Stored data entries
== == ==

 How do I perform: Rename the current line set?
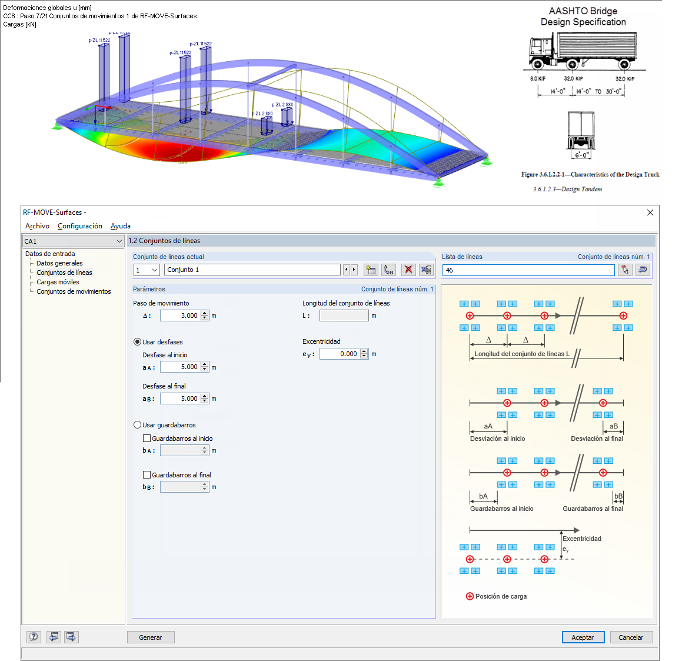[388, 270]
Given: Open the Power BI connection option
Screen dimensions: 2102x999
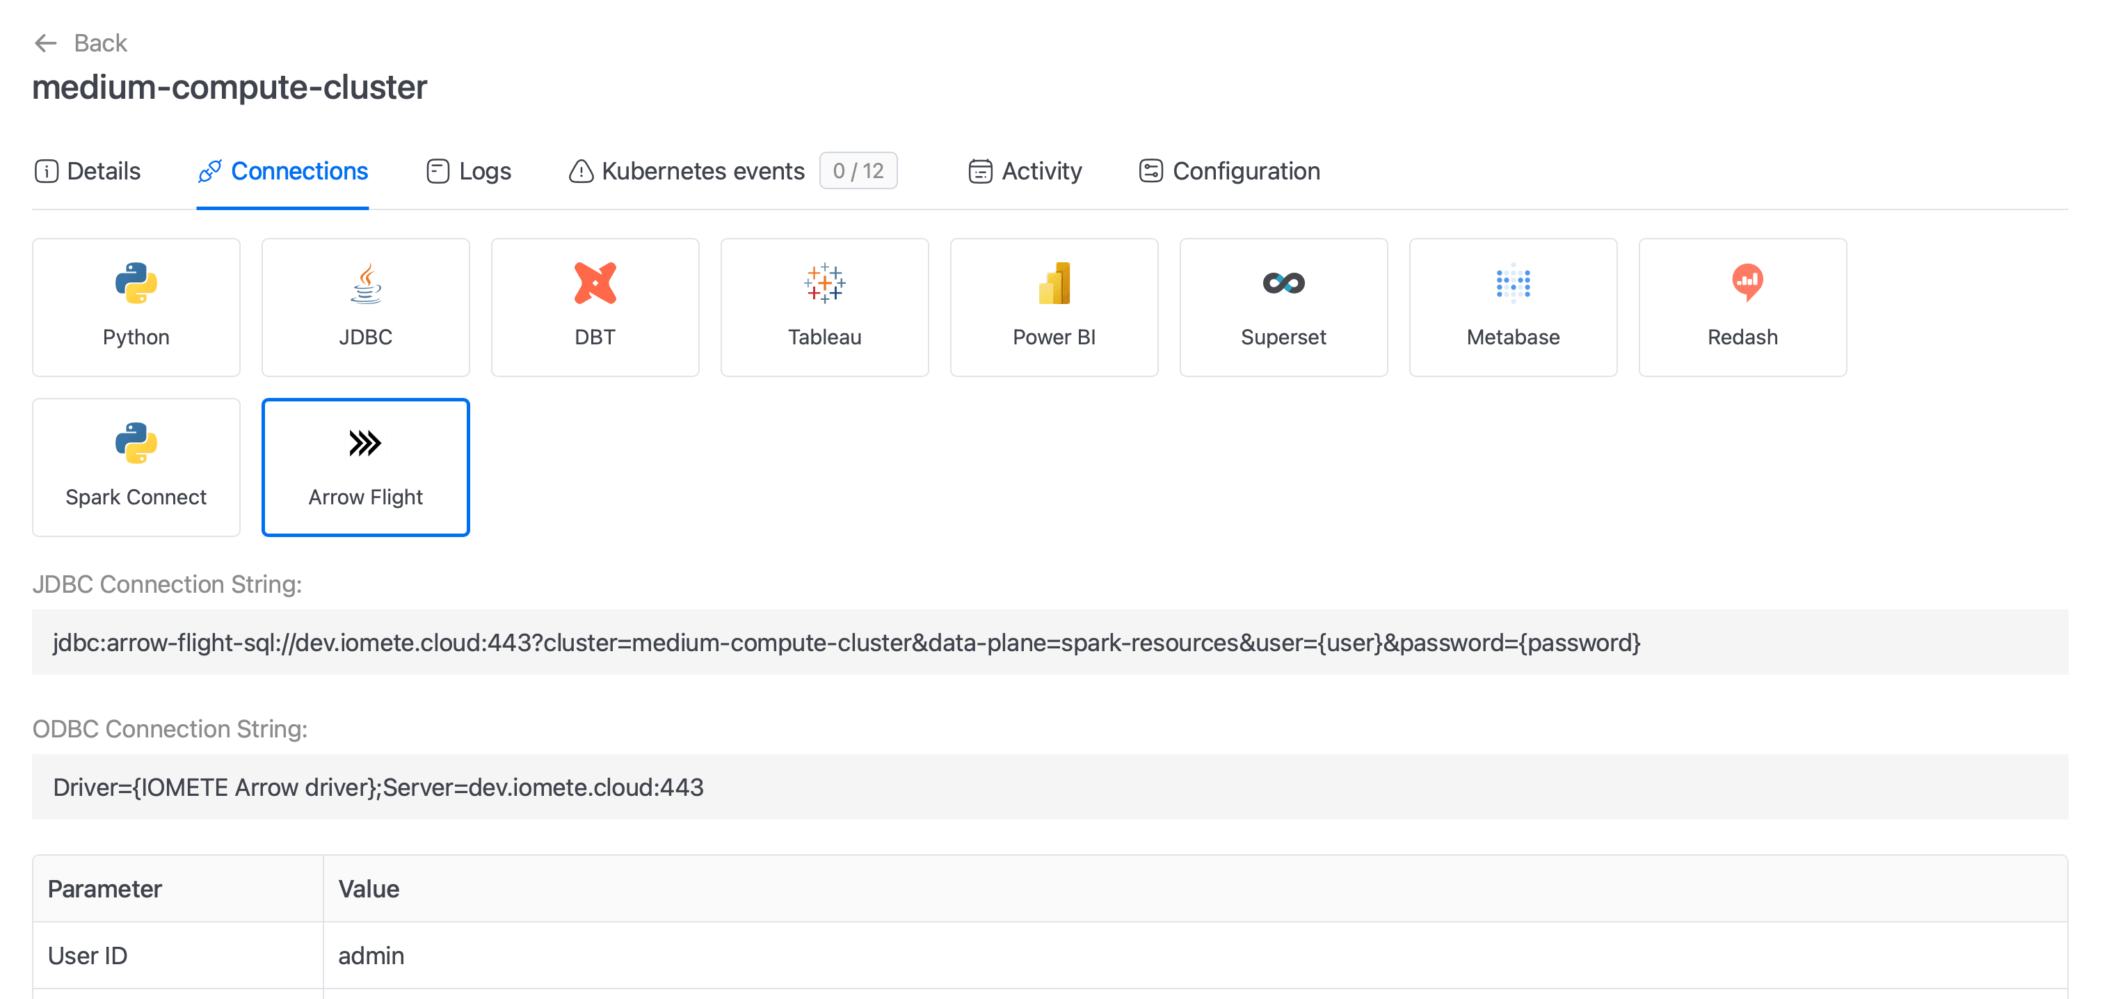Looking at the screenshot, I should 1054,307.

== == ==

Task item
Could you set down every record above exactly as written, leaving out the pictures?

Completed task
 How do I perform: Rename the current line set?
[388, 270]
Given: Open the Power BI connection option
Screen dimensions: 2102x999
Looking at the screenshot, I should 1054,307.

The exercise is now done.